12 May 2010: Information on this page relates to policies of the previous government and may not be up to date.
Responding to concerns surrounding consumers’ rights in prepayment transactions made with debit or payment cards, the then Minister for Consumer Affairs wrote to the chief executives of Consumer Focus and Citizens Advice.
In the letter, the minister explained that the Government announced in the Consumer White Paper that it would reassess the regulatory framework for consumer prepayments, taking account of the advice received from the OFT and the Financial Services Authority, following the collapse of Farepak in October 2006, and the recommendations contained within Consumer Focus’s report on the prepayments market, “pay now, pay later” which was published in August 2009.
Subsequently, officials worked with stakeholders from across Government as well as representatives from consumer groups and other interested bodies, to discuss a range of possible options to address the problems caused by consumers losing their prepayments or deposits as a result of business failures or through the practices of rogue traders.

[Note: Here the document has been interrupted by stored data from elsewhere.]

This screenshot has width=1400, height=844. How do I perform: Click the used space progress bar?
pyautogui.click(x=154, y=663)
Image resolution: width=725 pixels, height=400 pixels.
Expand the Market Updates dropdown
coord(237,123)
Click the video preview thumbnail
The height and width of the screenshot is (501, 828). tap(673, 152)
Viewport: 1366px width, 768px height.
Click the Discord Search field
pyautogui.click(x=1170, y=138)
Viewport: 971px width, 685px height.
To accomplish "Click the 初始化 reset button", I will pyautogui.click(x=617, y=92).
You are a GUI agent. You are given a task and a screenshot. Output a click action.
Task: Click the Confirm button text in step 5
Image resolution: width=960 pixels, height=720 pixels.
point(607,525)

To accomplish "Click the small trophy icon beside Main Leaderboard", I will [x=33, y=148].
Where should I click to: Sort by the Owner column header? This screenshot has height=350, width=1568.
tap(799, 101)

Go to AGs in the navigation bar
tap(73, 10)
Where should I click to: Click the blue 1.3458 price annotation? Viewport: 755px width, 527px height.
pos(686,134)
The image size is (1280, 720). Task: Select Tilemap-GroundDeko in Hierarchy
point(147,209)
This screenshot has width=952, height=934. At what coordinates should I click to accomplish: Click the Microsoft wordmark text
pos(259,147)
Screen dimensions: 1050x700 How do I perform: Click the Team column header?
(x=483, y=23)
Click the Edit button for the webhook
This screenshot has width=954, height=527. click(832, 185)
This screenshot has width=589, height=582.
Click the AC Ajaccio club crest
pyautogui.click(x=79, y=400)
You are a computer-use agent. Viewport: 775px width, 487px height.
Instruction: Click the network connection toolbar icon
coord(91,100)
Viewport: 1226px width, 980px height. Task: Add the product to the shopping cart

After the conclusion of the detailed discussions, the minister announced on 15 March 2010 that the Government will be taking action in two areas:
1. Targeted interventions in the most vulnerable of sectors:
Statutory protection is already in place in a limited number of risk sectors (such as package travel and funeral plans). However, there are some sectors where there is very limited (or a complete absence) of protection. The Government will therefore work with the most “at risk” sectors and encourage them to adopt prepayment protection of their own.
In doing so, the Government will showcase the best practice of some of the more successful self-regulatory regimes. However, at the same time, the Government will consult on providing the Secretary of State for Business, Innovation and Skills with a reserve power to impose prepayment protection should self-regulation fail, and where there is evidence of a demonstrable need. This could take a number of forms such as compulsory trust accounts or insurance, and the Government will carry out more detailed analysis and consultation on the detail.
2. Payment card redress
Where a company fails to supply goods or services those paying with a credit card may be able to claim back their prepayment from the credit card user under Section 75 of the Consumer Credit Act 1974. There is no similar statutory protection covering debit cards. However, those that shop with Visa debit cards (at the end of 2009, it was estimated that some 80% of debit transactions in the UK were made using a Visa Debit card and this is set to grow in 2010) can claim money back if goods don’t arrive, are other than as ordered, or are defective; or if the debit card has been used fraudulently.
This “chargeback” regime is based on contractual relationships between card issuing banks and those who act for the merchant, however, consumers are largely unaware of when they can claim chargeback on debit cards and how the procedure works. The Government will, therefore, work with Visa, and Visa members, to encourage them to communicate the rights of consumers under “the chargeback regime” more effectively, whilst at the same time encourage other card payment scheme providers, to introduce protections equivalent to that of “Visa chargeback”.
In doing so we, will seek a commitment from Visa that they maintain the current contractual protection offered under the “chargeback”. Furthermore, we will consider the options for debit card regulation, along the lines of the Section 75 provisions, should the voluntary route prove unsuccessful. Again, we will carry out more detailed analysis and consultation on the possible regulatory options.